** Opening INPUT MATERIAL block **

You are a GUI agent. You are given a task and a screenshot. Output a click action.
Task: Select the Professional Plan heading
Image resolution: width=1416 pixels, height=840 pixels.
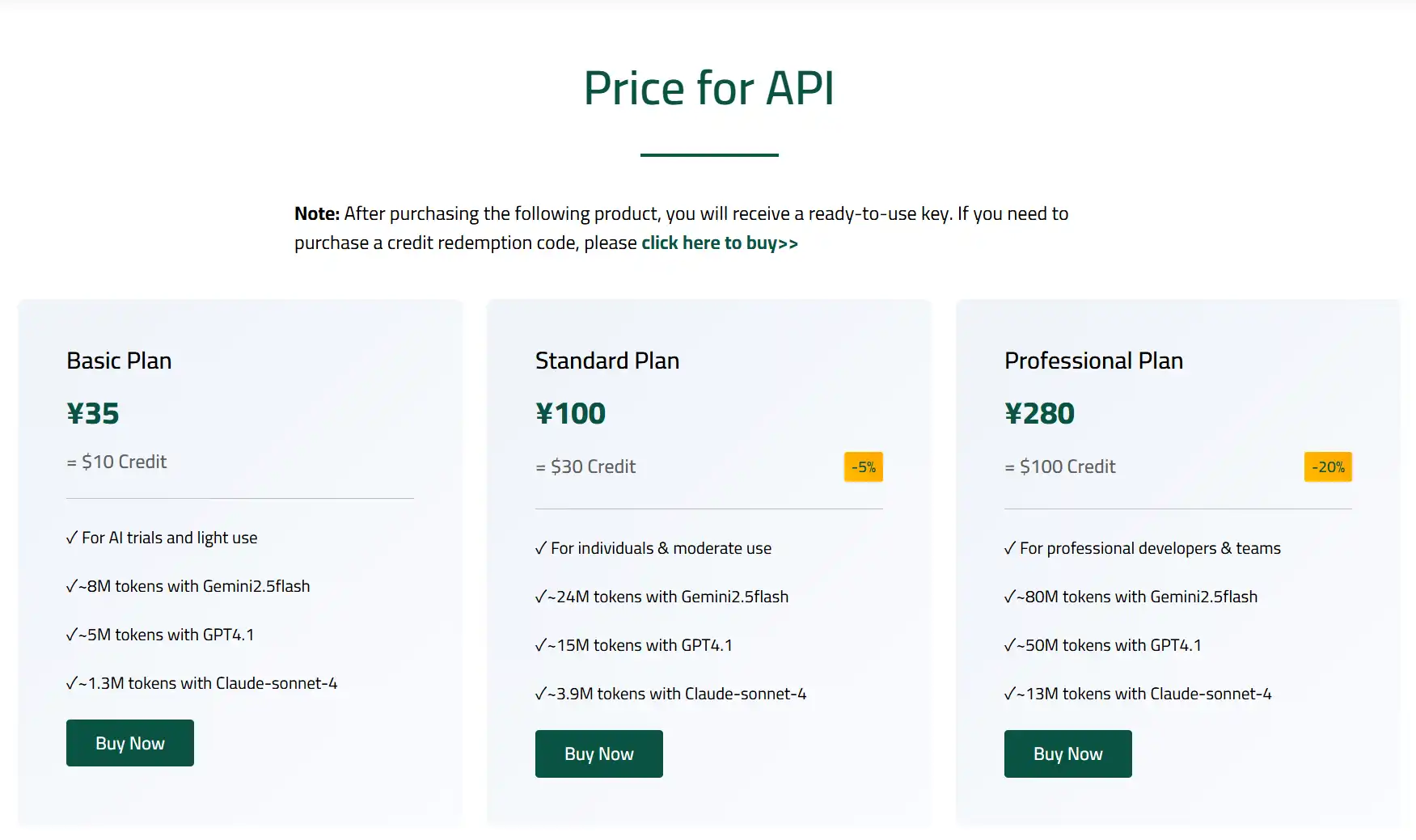coord(1093,361)

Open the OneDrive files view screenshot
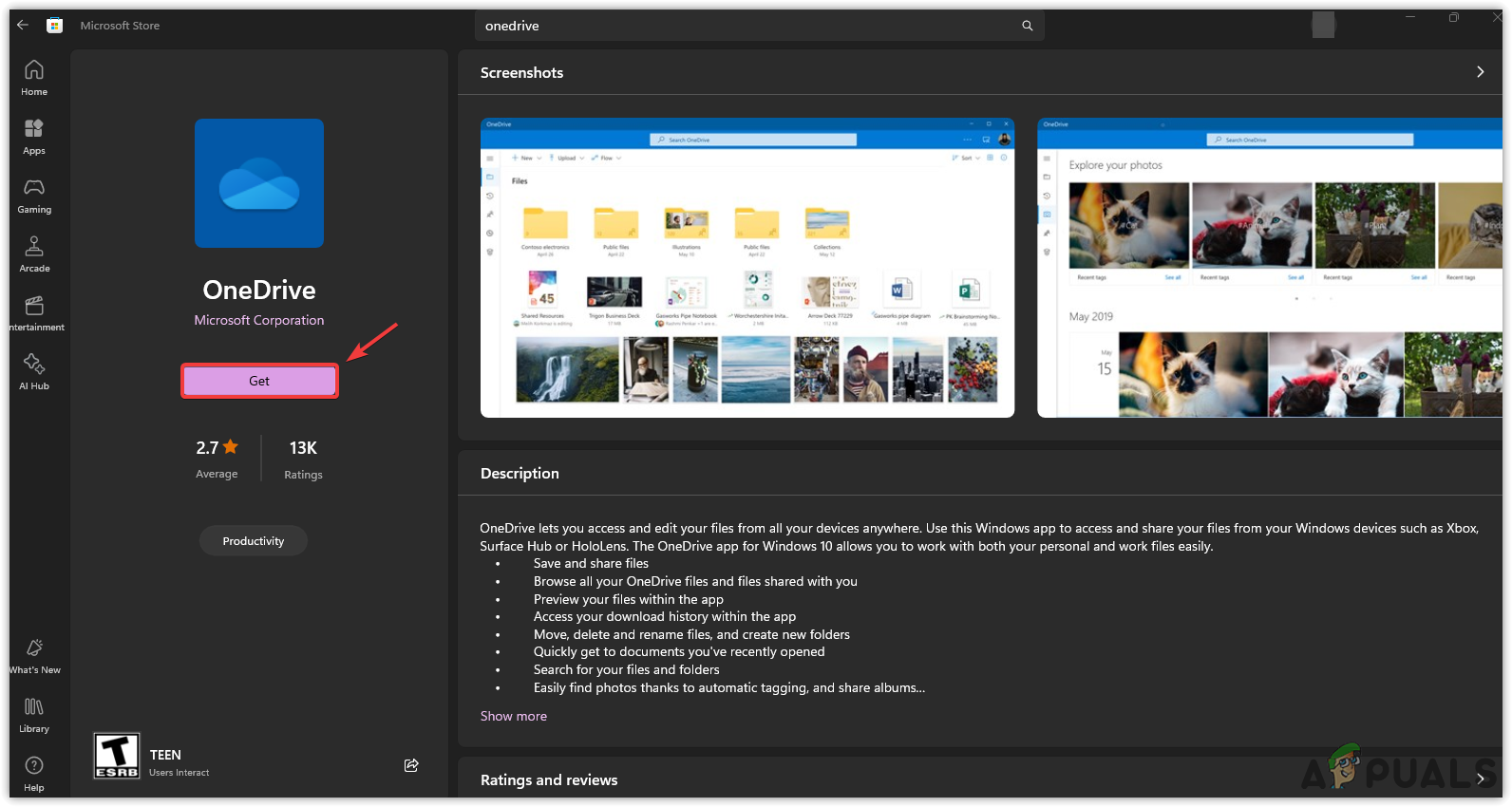click(747, 268)
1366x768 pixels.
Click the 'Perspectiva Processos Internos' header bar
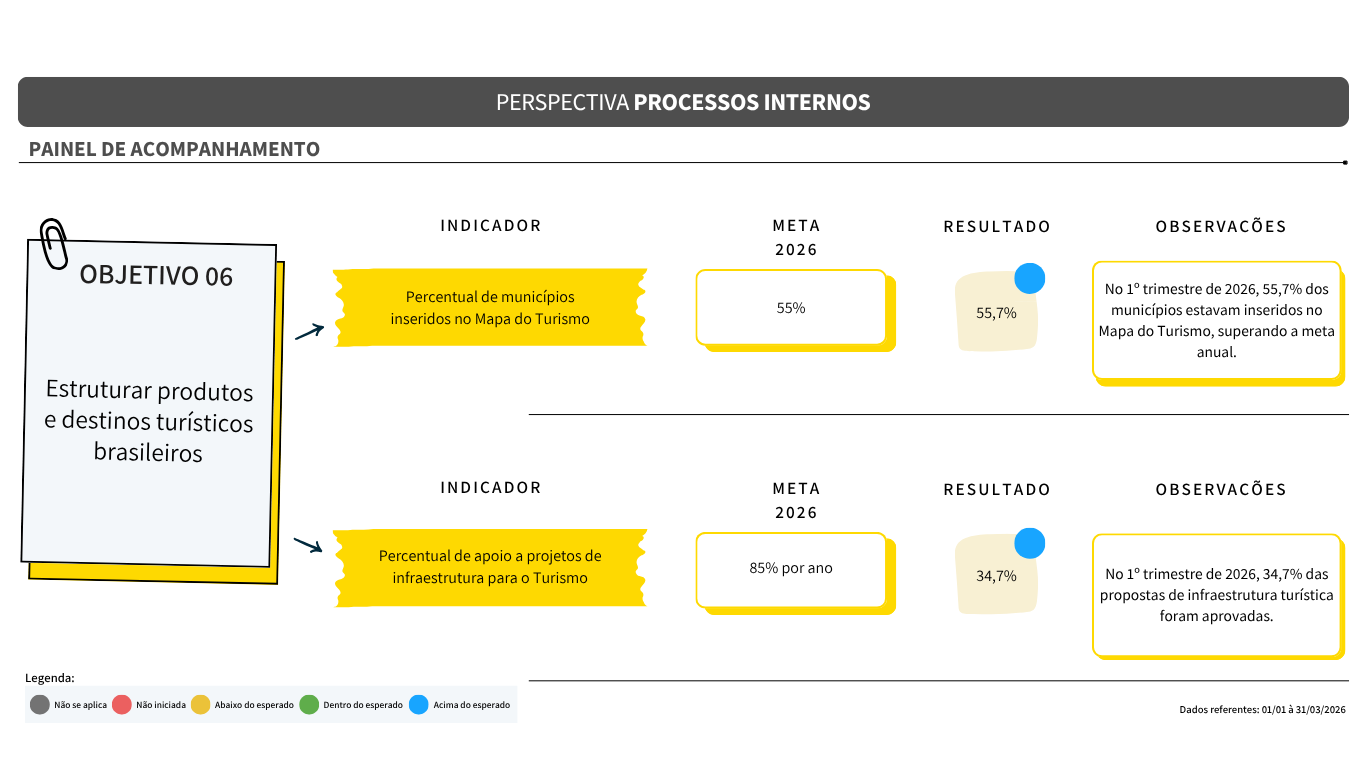point(683,102)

** Closing INPUT MATERIAL block **

§ **YOUR GOAL**
Copy everything in the records above except the pictures, exactly as written.

§ **THE ANSWER**
You are a GUI agent. You are given a task and a screenshot. Output a click action.
Task: Select the Professional Plan heading
Image resolution: width=1416 pixels, height=840 pixels.
coord(1093,361)

Open the OneDrive files view screenshot
click(747, 268)
1366x768 pixels.
Click the 'Perspectiva Processos Internos' header bar
point(683,102)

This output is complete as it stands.